Ingenuidade e doçura (publicado originalmente em 30/10/2008)

Audrey Hepburn ainda não tinha completado 25 anos quando o diretor Billy Wilder a convidou para sua nova empreitada. O projeto era uma história de romance entre a vassala (Audrey) e a disputa do amor dela por dois irmãos (papéis de Humphrey Bogart e William Holden). Ela estava terminando de colher os frutos pela ‘A Princesa e o Plebeu’ (1953), obra que lhe conferiu sua única estatueta do Oscar. A atriz, com aquele jeito meigo e olhar triste, não hesitou ao chamado de Wilder, este sim um famoso nome do cinema naquele 1954 (àquela altura havia rodado triunfos da força de ‘Crepúsculo dos Deuses’ –1950, por exemplo). As filmagens de ‘Sabrina’ (1954) iniciaram. O clima entre Audrey e Bogart era dos mais terríveis. Ele entrara nos sets em substituição a Cary Grant, que possuía outros compromissos. E ela, pobrezinha, não colaborava. Quando Wilder berrava “Ação!”, errava diálogos. As cenas tinham de ser repetidas inúmeras vezes. O ator, calejado com seus 25 anos de profissão, não suportava dividir o palco com a novata. Tentou, em vão, trocá-la por Lauren Bacall, a esposa dele.

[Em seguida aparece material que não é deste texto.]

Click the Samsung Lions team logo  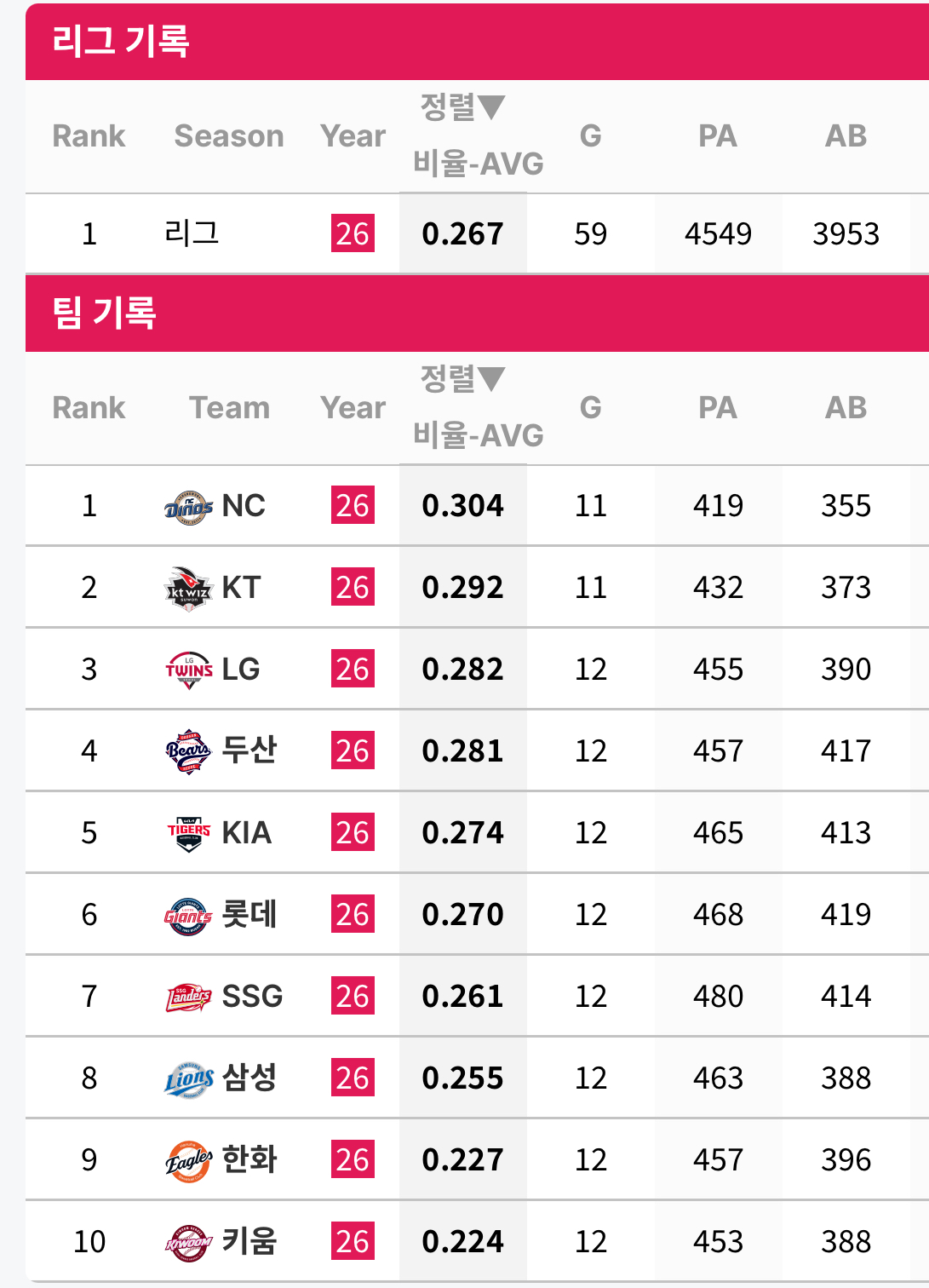pyautogui.click(x=188, y=1079)
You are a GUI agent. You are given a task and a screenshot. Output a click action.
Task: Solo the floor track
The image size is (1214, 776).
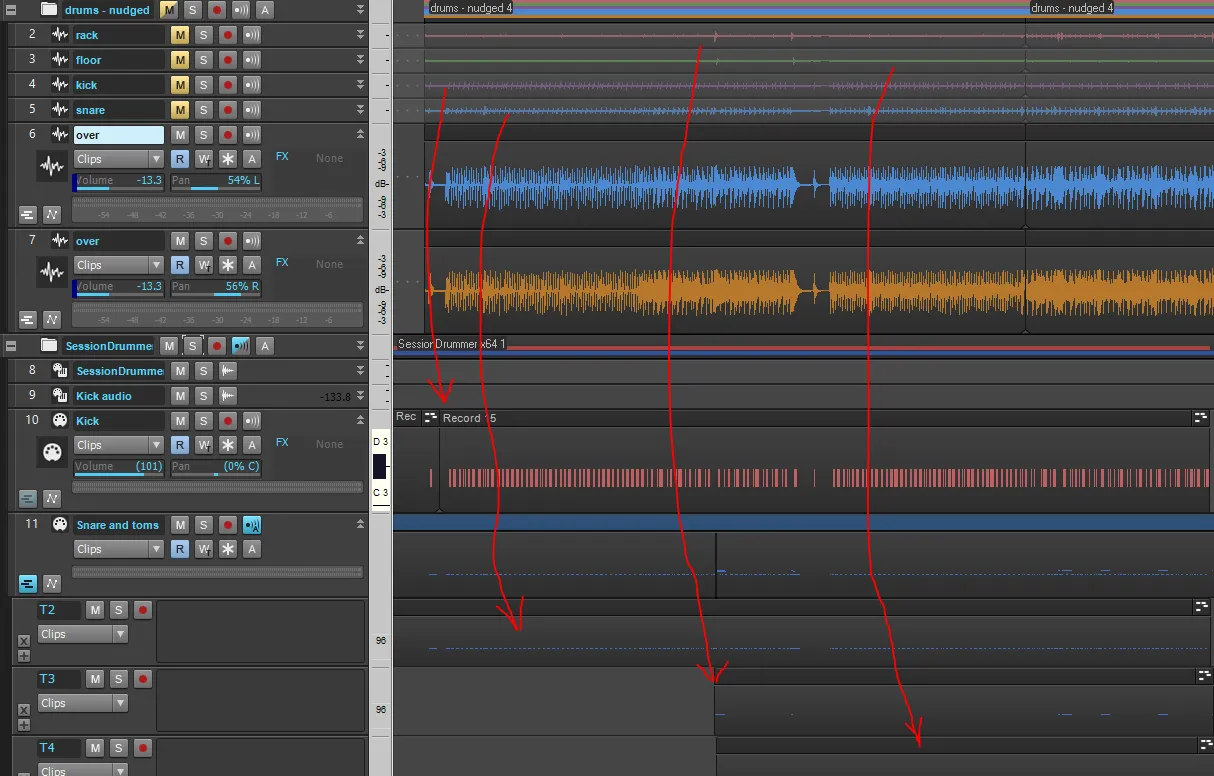tap(204, 60)
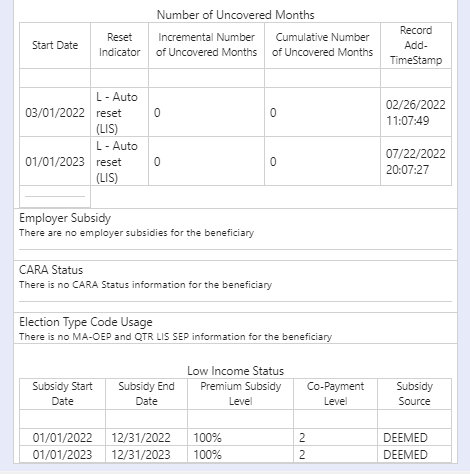
Task: Click Incremental Number of Uncovered Months header
Action: click(x=206, y=45)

Com menos de três anos de carreira, Audrey fez o que pôde. E fez bem. Todas as turras do ator se esvaíram quando a obra foi completada. Ela mostrou-se capaz e sua beleza e sensualidade inflaram as telonas. Aliás, parêntese: nenhuma atriz, desde a estréia do cinema em fins de 1895 trouxe consigo um encanto somado a formosura como Audrey Hepburn. Nenhuma. Fecha parêntese. Na Academia, a fita também retumbou em sucesso. Concedeu-a seis indicações na festa de 1955: diretor, direção de arte, fotografia, roteiro, atriz (para, claro, Audrey) e figurino, esta última detentora do troféu. Bogart, que morreria precocemente pouco depois, em 1957, aos 57 anos, de câncer na garganta, sequer esteve na lista dos indicados – ele que não se cansou de criticar Audrey Hepburn e tentou sacá-la do elenco.

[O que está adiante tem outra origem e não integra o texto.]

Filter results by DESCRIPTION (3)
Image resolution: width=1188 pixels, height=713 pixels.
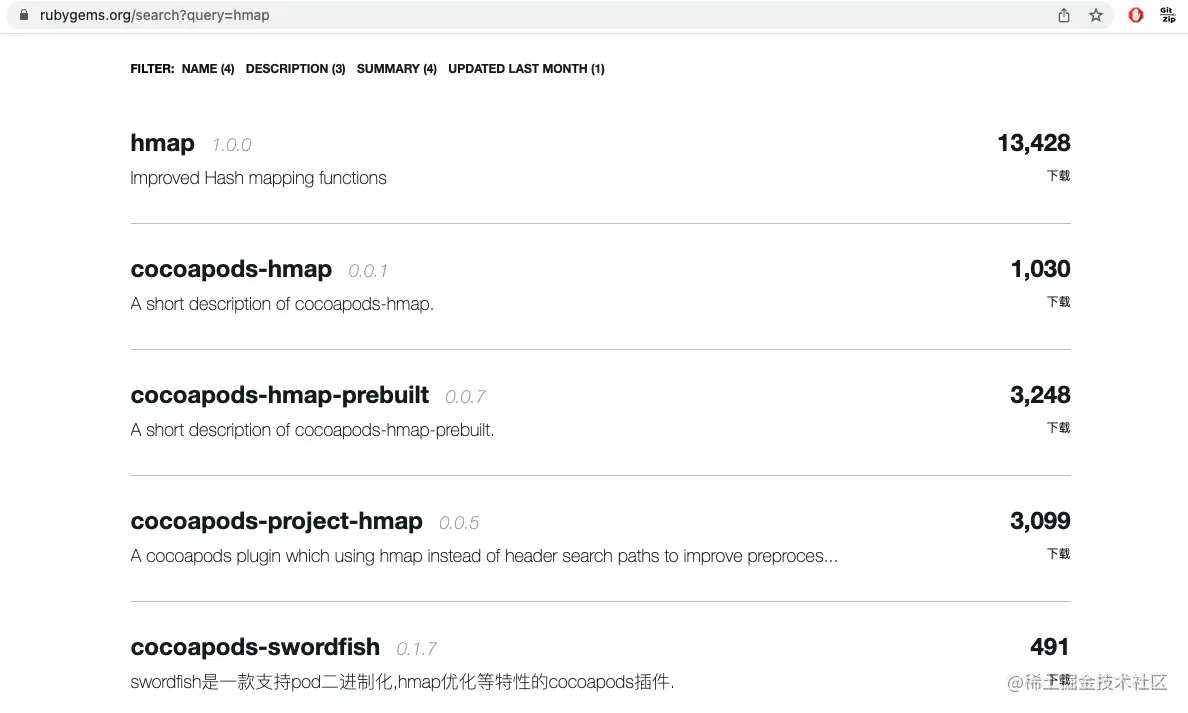pyautogui.click(x=295, y=69)
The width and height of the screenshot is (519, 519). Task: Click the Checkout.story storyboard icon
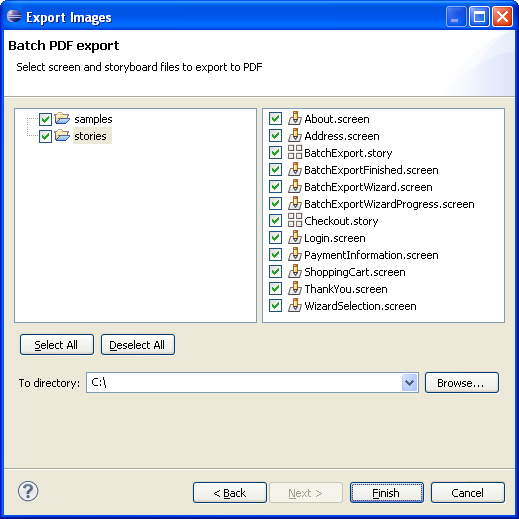(x=295, y=220)
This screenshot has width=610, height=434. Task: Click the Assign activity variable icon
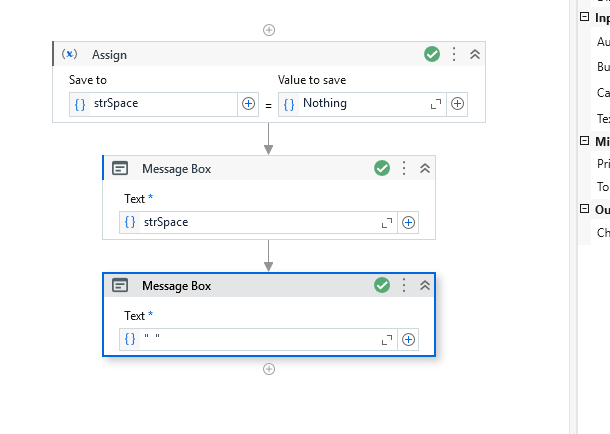click(70, 54)
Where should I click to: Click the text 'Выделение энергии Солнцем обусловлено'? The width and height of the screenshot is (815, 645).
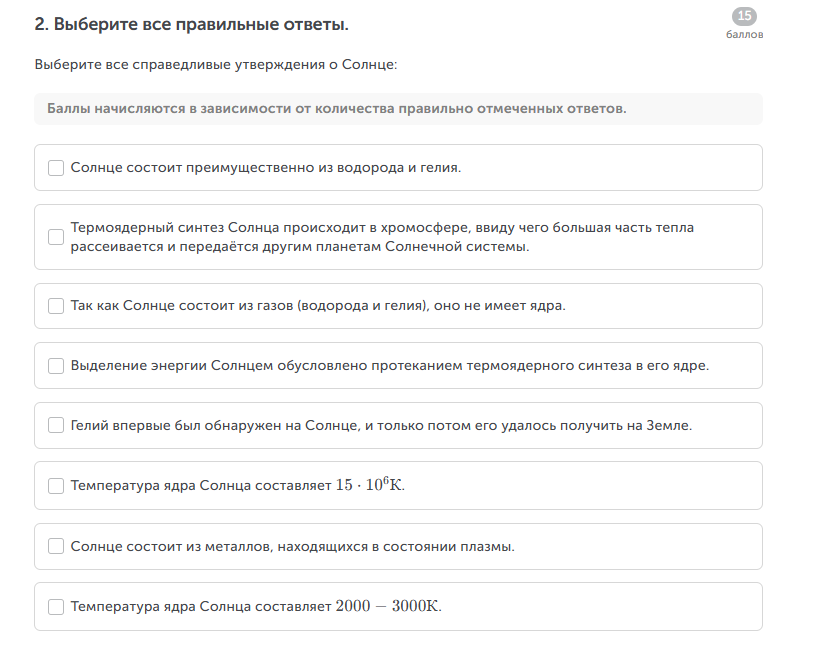(x=390, y=366)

O roteiro de conto-de-fadas escrito por Billy Wilder, Ernest Lehman (de ‘Intriga Internacional’ – 1959) e Samuel Taylor (de ‘Um Corpo que Cai’ – 1958) é um lugar-comum: a moça sem dinheiro, filha do empregado, apaixona-se pelo filho do patrão, o rico. Porém, este jovem (Holden) não dá bola a ela. Então, ela viaja a Paris por dois anos a fim de fazer um curso de culinária. Ao regressar, a guria está totalmente repaginada e requintada, trajando roupas de grifes e refinada. Demoram e reconhecê-la. Quando David (Holden, o esnobe) a vê se apaixona instantaneamente. Mas há um contratempo: o casamento dele com Elizabeth, filha de um empresário. A empresa da família dela quer se fundir com a de David, a Larrabee. O matrimônio será um ‘acordo’ para selar a transação. A encruzilhada surge.

Aí aparece Linus (Bogart), o irmão mais velho de David. Para garantir o enlace que ajudará os negócios da família, ele não hesita em atrapalhar o romance de David com Sabrina. Aos poucos, é o frio e workaholic Linus quem se enamora pela garota. O final chega a ser surpreendente e de ar bem positivo. Não poderia ser diferente. O mundo estava cansado de tragédias. Bastavam todas as mortes da Segunda Guerra Mundial, terminada praticamente uma década antes. Deveras, tudo eram flores...

Algumas curiosidades flertam com os trabalhos realizados em ‘Sabrina’. A principal talvez seja os salários pagos na época. Humphrey Bogart, o veterano, embolsou US$ 300 mil, hoje uma quantia pífia para astros da sétima arte. Atualmente fala-se em centenas de milhares de dólares para começar uma filmagem. Holden, o intermediário, com 15 anos de estrada profissional, recebeu US$ 150 mil. E Audrey Hepburn, aquela com apenas 36 meses de carreira, mas já com um Oscar na bolsa, faturou ‘estratosféricos’ US$ 15 mil. Como vocês podem notar, ela era tão doce, delicada e... muito ingênua.